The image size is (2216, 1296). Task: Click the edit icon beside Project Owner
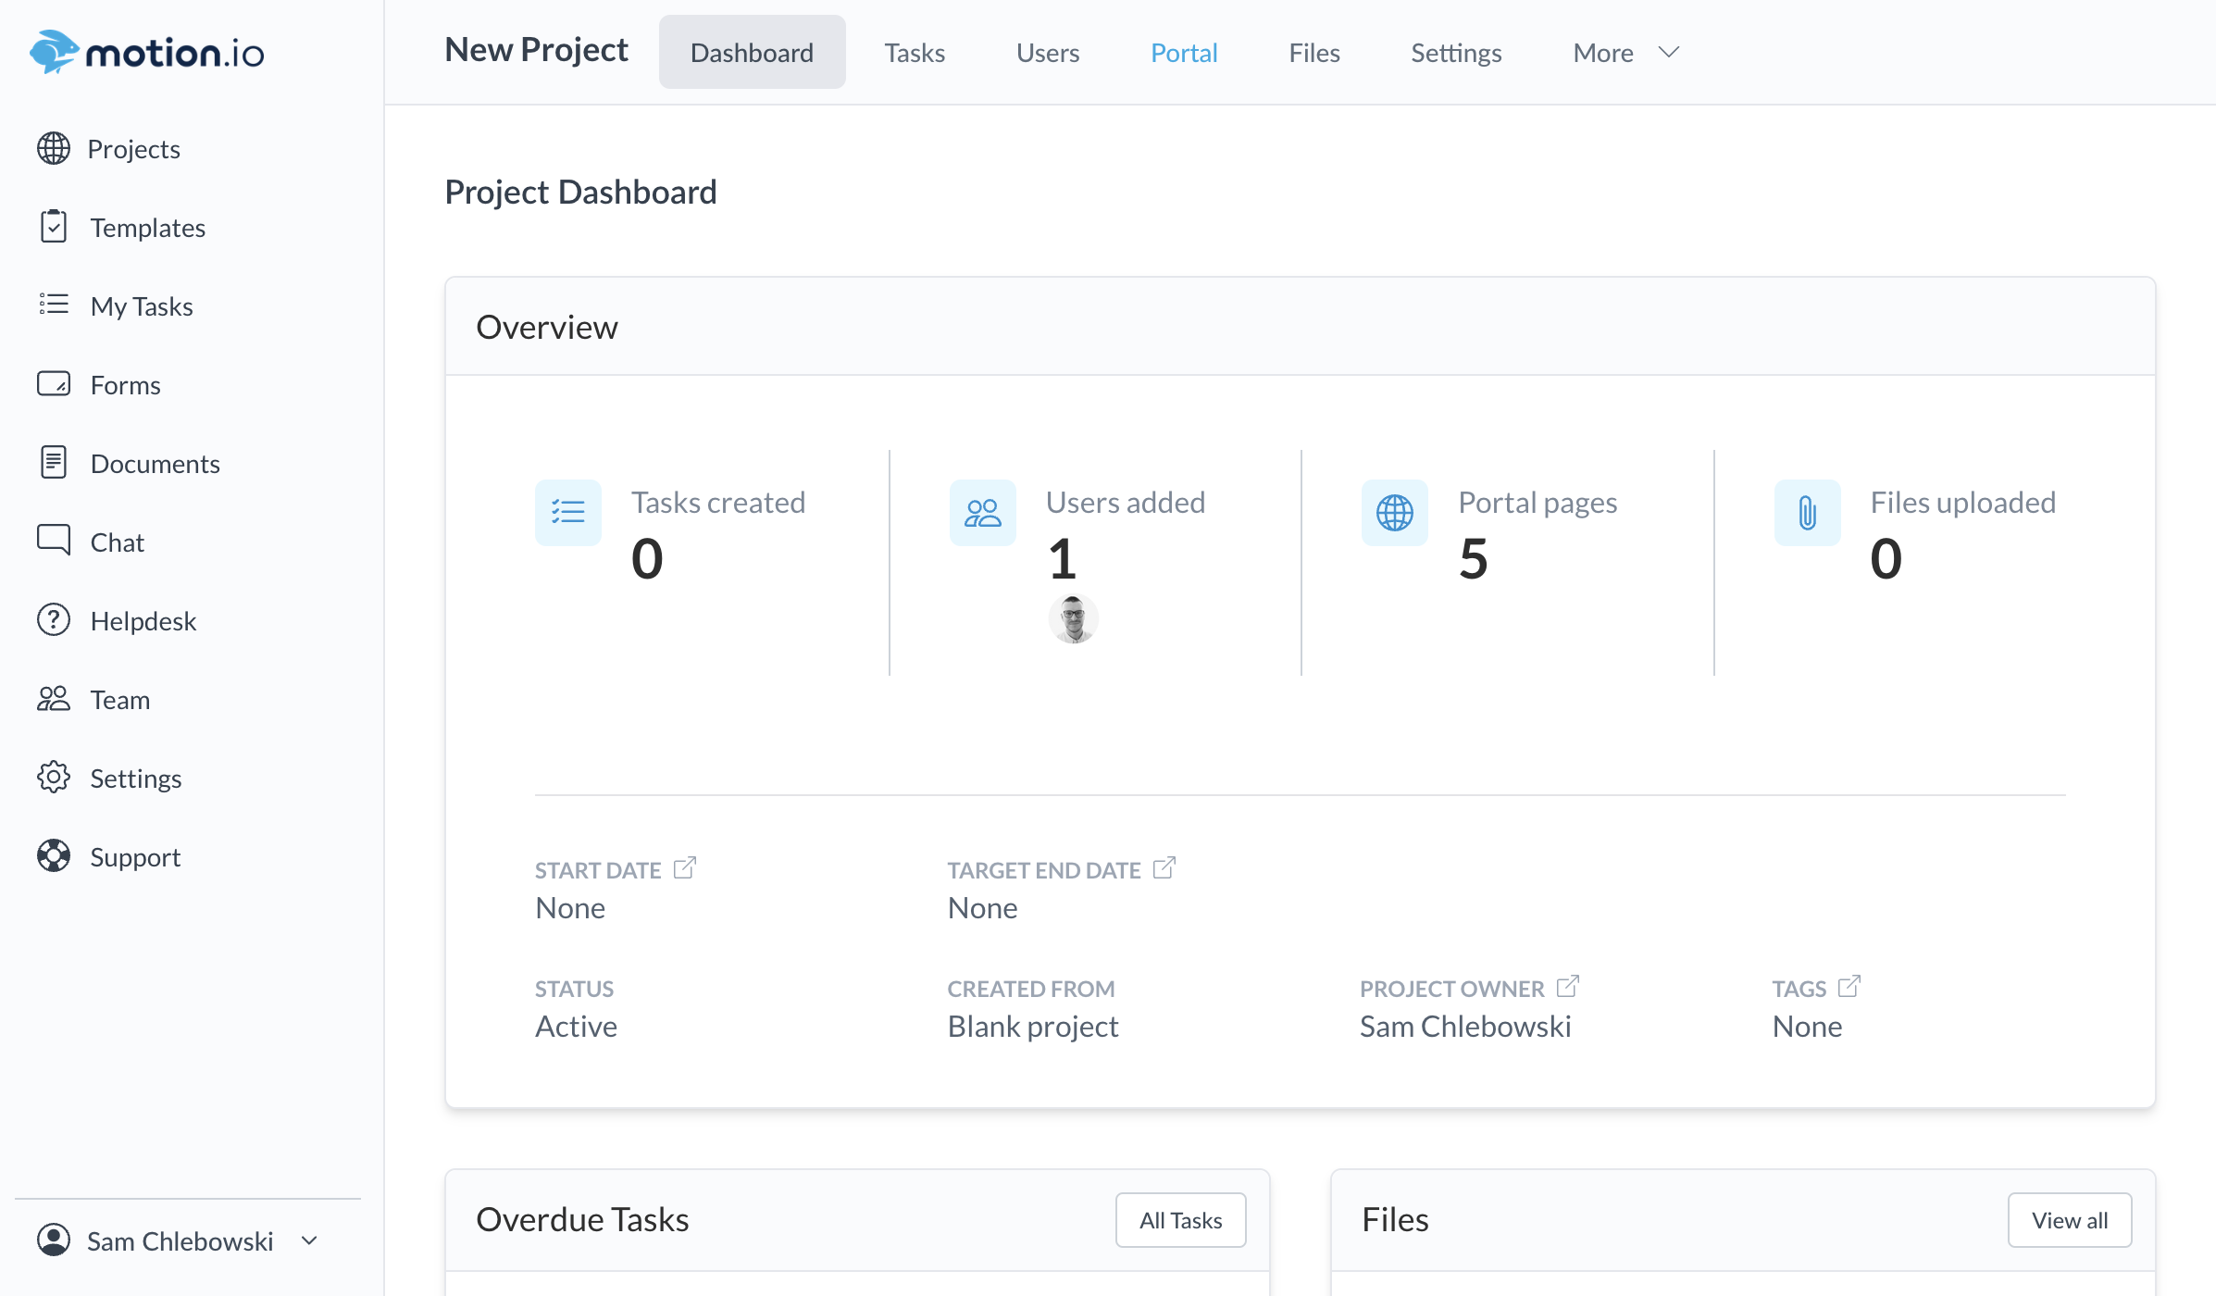click(x=1567, y=987)
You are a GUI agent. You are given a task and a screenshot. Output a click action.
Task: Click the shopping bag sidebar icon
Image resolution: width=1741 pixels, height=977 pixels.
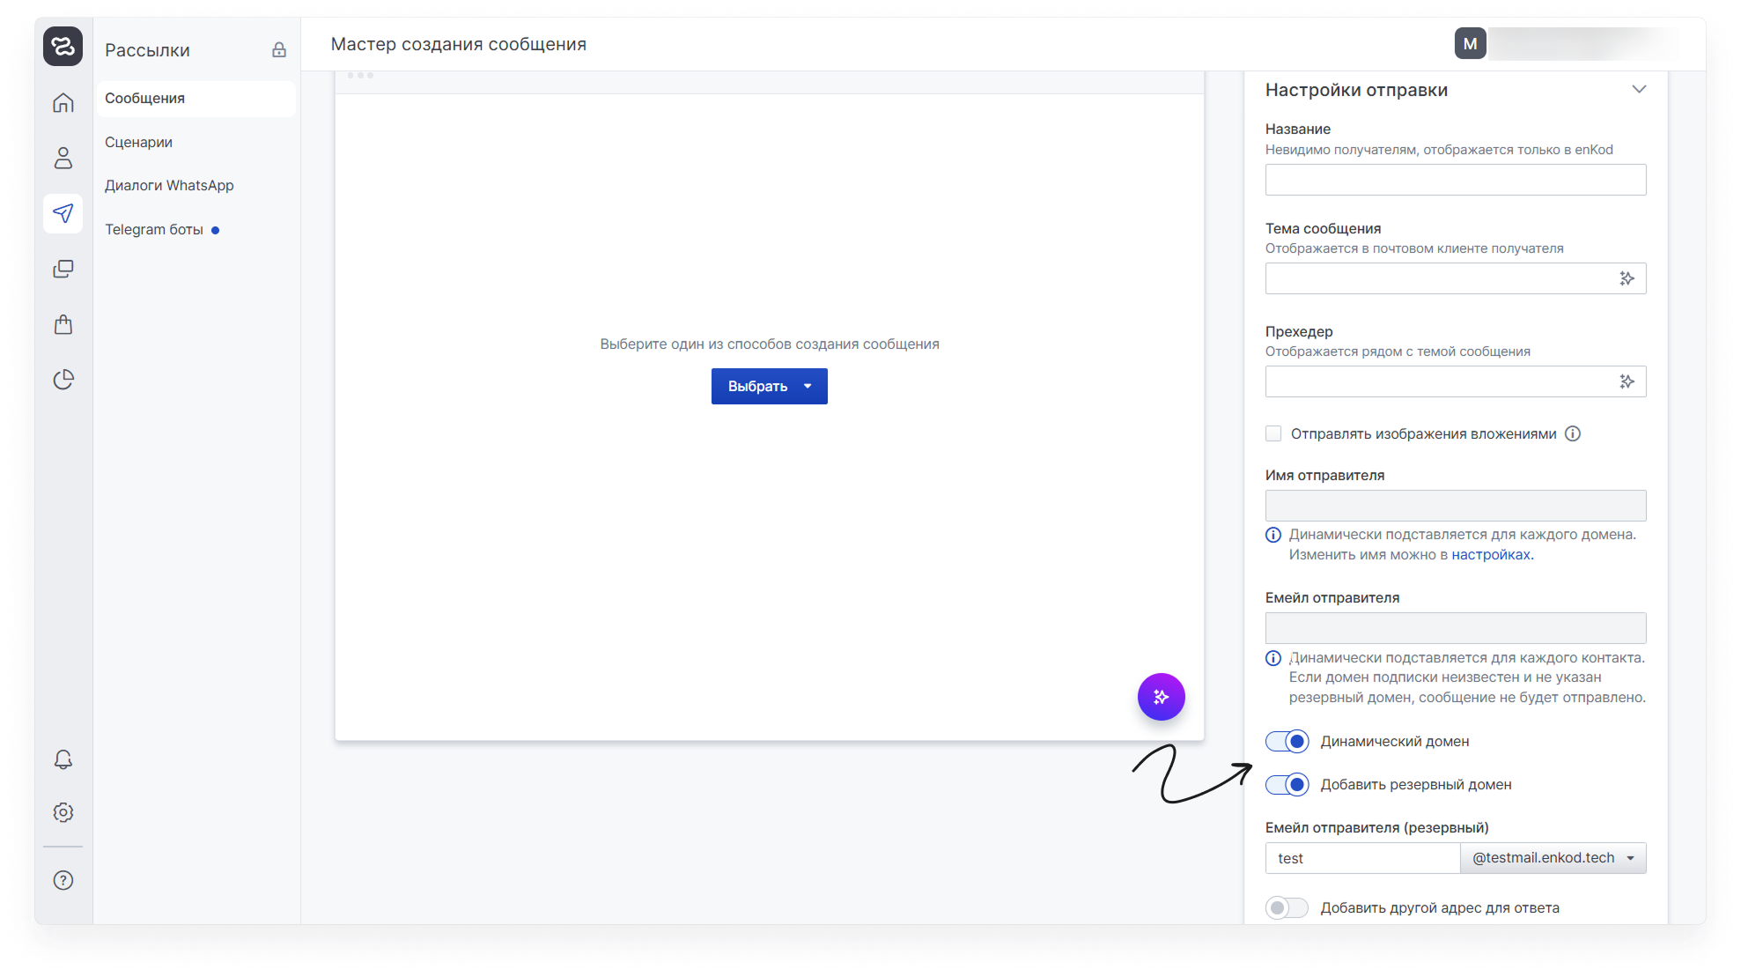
====
**EXERCISE OBJECTIVE**: Every line from the line containing "Task: Click the shopping bag sidebar icon" through the last line above is to be printed exactly. Pictures are not copied.

**WRITTEN RESPONSE**:
Task: Click the shopping bag sidebar icon
Image resolution: width=1741 pixels, height=977 pixels.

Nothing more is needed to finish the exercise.